녹색 형광 단백질은 짧은 길이의 단백질 조각으로서 단위체만으로도 그 기능을 할 수 있다. 즉, 해파리에서 녹색 형광 단백질 유전자 이외에 형광을 내기 위해 필요한 추가적인 요소가 없다. 대부분의 경우 한 동물에서 특수한 기능을 담당하는 단백질은 본체 뿐만 아니라 그 기구를 잘 작동하게 해 주기 위한 다른 효소들이 필요하다. 하지만 녹색 형광 단백질은 빛을 받아서 형광을 내는 단백질이므로 형광체(fluorophore)만 있으면 기능이 가능하며, 그 외에 반응을 위한 이온 등의 보조인자도 필요하지 않다. 따라서 손쉽게 다른 유전자 속에 주입해 형광 발현을 확인할 수 있다.

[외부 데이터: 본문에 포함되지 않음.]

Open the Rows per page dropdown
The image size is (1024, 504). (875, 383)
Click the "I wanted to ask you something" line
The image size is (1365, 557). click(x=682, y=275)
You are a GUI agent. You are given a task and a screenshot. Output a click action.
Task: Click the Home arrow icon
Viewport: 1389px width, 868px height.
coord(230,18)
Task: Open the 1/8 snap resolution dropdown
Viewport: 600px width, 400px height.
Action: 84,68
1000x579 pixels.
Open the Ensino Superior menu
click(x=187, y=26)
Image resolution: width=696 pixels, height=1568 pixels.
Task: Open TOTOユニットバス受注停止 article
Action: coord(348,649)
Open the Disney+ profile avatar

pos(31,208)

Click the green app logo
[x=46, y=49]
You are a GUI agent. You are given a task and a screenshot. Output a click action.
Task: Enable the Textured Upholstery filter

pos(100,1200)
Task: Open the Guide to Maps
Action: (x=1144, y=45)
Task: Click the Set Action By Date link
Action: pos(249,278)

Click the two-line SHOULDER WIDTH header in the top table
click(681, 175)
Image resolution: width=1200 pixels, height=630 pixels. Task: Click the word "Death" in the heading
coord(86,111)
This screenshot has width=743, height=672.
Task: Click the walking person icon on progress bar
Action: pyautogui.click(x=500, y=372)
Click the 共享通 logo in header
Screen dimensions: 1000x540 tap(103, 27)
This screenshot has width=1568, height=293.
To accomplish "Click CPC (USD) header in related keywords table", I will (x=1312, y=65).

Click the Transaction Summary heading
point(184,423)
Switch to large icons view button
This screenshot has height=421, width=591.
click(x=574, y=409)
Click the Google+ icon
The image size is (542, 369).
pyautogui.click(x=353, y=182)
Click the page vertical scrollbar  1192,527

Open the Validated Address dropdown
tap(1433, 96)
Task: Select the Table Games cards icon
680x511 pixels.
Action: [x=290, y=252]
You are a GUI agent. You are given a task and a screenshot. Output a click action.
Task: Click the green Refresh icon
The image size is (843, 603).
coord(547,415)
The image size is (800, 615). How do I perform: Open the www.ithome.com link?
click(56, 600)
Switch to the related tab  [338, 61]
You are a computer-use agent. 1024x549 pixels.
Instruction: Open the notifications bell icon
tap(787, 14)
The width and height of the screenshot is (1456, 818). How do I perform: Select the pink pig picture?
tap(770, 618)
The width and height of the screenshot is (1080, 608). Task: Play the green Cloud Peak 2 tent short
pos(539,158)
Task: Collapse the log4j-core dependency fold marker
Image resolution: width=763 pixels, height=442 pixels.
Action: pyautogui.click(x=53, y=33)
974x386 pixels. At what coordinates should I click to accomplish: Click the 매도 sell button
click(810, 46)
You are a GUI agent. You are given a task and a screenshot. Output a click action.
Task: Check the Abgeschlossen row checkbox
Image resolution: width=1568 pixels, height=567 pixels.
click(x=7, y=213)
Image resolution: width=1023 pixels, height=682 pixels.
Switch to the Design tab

녹색 형광 단백질은 살아있는 세포가 스스로 유전자를 발현하고 단백질을 생성해서 만들어지는 것이므로 세포에게 독성이 없다. 따라서 이전의 많은 염색 방법들과 다르게 세포가 살아있는 상태에서 원하는 것을 관찰할 수 있다는 뛰어난 장점이 있다.
이용 분야
GFP는 사실 거의 모든 연구에 사용될 수 있는 도구 이므로 GFP가 어디에 사용되나요? 라는 질문을 한다면 생물학의 모든 분야를 하나씩 나열하는 것이 그 대답이 될 수 있을 정도로 방대하게 이용될 수 있다. 따라서 이것을 좀 더 체계적으로 이해하기 위하여 연구의 목적에 따라 4가지로 이용 방법을 분류해 보았다.
단백질의 위치 확인
위치를 확인하고자 하는 단백질 유전자를 녹색 형광 단백질과 연결해서 유전자를 조작해 주면 개체 내에서 특정 단백질이 어떤 모양으로 어디에 위치하는지를 알 수 있다. 예를 들어서 액틴 프로모터 뒤에 녹색 형광 단백질을 넣어준 꼬마선충(C.elegans)을 보면 액틴의 가는 섬유가 녹색 형광으로 빛이 나는 모습을 형광 현미경 아래에서 관찰 할 수 있다.
세포 내 물질의 메커니즘 및 운동성 확인
녹색 형광 단백질의 절대적인 장점은 살아있는 세포의 모습을 관찰 할 수 있다는 것이다. 이전의 방법에서는 특정 시점에서 정지한 모습만 관찰할 수 있었던 것에 반해, 녹색 형광 단백질은 단백질이 이동하는 모습이나, 자극에 대한 반응 등 세포가 살아있어야만 알 수 있는 많은 것들을 보여준다.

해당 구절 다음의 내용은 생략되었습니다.